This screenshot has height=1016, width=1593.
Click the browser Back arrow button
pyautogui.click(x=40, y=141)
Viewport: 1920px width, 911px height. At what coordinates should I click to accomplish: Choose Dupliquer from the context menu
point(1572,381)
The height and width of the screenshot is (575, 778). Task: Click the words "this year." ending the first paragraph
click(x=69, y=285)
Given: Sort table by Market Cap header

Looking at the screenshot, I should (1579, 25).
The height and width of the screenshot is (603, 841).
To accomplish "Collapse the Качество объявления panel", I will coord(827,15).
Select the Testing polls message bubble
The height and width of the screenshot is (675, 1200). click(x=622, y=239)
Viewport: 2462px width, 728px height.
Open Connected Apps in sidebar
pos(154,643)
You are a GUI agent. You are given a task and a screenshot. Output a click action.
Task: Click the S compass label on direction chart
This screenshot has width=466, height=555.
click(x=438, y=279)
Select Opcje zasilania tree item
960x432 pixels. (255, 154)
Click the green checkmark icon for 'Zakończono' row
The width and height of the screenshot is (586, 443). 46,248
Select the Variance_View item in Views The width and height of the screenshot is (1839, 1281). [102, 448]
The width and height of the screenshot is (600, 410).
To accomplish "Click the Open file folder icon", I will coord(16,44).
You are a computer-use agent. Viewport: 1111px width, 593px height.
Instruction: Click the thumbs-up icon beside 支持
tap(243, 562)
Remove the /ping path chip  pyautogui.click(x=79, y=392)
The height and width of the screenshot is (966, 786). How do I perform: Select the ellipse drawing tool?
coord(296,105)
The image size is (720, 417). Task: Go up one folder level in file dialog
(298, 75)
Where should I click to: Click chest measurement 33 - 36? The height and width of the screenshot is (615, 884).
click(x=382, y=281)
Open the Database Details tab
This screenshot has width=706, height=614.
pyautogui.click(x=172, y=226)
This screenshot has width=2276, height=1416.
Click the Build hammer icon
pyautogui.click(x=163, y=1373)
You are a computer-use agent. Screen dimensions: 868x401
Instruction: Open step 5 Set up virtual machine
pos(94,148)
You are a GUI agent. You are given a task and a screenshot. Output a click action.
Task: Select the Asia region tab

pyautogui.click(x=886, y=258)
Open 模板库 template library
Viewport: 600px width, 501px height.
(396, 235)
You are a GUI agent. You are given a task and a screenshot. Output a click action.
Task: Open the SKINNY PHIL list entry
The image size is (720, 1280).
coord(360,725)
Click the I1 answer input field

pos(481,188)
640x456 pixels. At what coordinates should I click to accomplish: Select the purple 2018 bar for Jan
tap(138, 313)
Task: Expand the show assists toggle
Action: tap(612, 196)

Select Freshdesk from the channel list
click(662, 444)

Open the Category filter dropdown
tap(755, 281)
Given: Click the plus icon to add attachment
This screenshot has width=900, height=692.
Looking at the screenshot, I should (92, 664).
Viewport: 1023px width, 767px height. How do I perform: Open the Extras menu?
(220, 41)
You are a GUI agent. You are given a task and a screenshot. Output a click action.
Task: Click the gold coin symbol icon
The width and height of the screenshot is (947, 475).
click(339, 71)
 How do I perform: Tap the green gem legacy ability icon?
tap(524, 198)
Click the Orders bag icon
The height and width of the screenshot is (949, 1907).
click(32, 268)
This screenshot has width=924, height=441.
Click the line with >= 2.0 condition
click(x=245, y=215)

-- -- --

** What you should do **
Show a copy of each line from the records above in which the string "will" occurs.

** Solution to this task **
To accomplish "Collapse the Качество объявления panel", I will coord(827,15).
To accomplish "Click the Open file folder icon", I will coord(16,44).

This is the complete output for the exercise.